Usage
=====

.. _installation:

Installation
------------

To use *Monod*, install it from `pip`:

.. code-block:: console

 pip install monod
 
To use it in your code, import the package components:

.. code-block:: python

 import monod
 from monod import *
 from monod.preprocess import *
 from monod.extract_data import *
 from monod.cme_toolbox import CMEModel
 from monod import inference, mminference
 from monod.analysis import *

Quantification 
----------------
To generate an intronic index for ``kb``, obtain a reference genome and run ``kb ref``:

.. code-block:: console

 kb ref -i ./refdata-gex-mm10-2020-A/kallisto/index.idx 
 -g ./refdata-gex-mm10-2020-A/t2g_mm10.txt 
 -f1 ./refdata-gex-mm10-2020-A/kallisto/cdna.fa 
 -f2 ./refdata-gex-mm10-2020-A/kallisto/intron.fa 
 -c1 ./refdata-gex-mm10-2020-A/kallisto/cdna_t2c.txt 
 -c2 ./refdata-gex-mm10-2020-A/kallisto/intron_t2c.txt 
 --workflow lamanno 
 ./refdata-gex-mm10-2020-A/fasta/genome.fa 
 ./refdata-gex-mm10-2020-A/genes/genes.gtf
 
To then generate the count matrices in ``loom`` format, use ``kb count``:

.. code-block:: console

   kb count --verbose 
   -i ../ref/refdata-gex-mm10-2020-A/kallisto/index.idx 
   -g ../ref/refdata-gex-mm10-2020-A/t2g_mm10.txt 
   -x 10xv3 
   -o OUTDIR/ 
   -t 30 -m 30G 
   -c1 ../ref/refdata-gex-mm10-2020-A/kallisto/cdna_t2c.txt 
   -c2 ../ref/refdata-gex-mm10-2020-A/kallisto/intron_t2c.txt 
   --workflow lamanno --filter bustools --overwrite --loom 
   DATASET_FASTQ_LOCATIONS

This generates a ``loom`` file in ``OUTDIR/counts_filtered/``.


Pre-processing 
----------------

To define a "batch," or a set of inference runs, run :py:func:`preprocess.construct_batch`:

.. code-block:: python

 dir_string,dataset_strings = construct_batch(raw_filepaths, transcriptome_filepath, dataset_names, \
                                              attribute_names, batch_location, meta, batch_id, n_genes)

To import the files, specify the raw data (``loom``, ``mtx``, or ``adata``) filepaths in ``raw_filepaths``, a gene length annotation filepath ``transcriptome_filepath``, and various batch and dataset metadata. To specify the number of genes to analyze, set ``n_genes``. 

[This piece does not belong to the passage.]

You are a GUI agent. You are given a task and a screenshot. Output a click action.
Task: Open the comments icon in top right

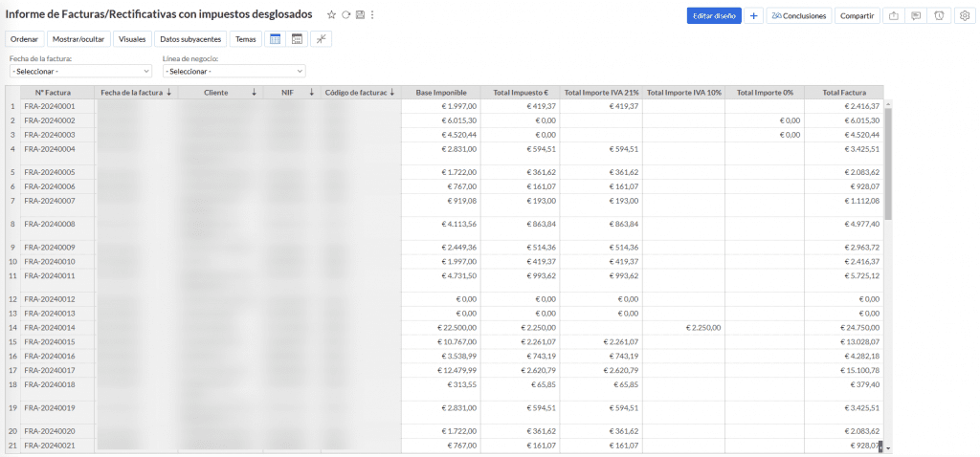916,16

This will create a batch directory, dataset-specific subdirectories, the file ``gene_set.csv`` with the list of genes that meet filtering thresholds for all datasets, and the file ``genes.csv`` with the list of genes selected for further analysis. This gene list can also be defined or updated manually, but inference is typically unsuitable for genes that do not meet the filtering thresholds.

Model, data, and parameter definition 
----------------

To define a CME model of transcription and sequencing, initialize an instance of :py:class:`cme_toolbox.CMEModel`:

.. code-block:: python

 CMEModel(biological_model,sequencing_model)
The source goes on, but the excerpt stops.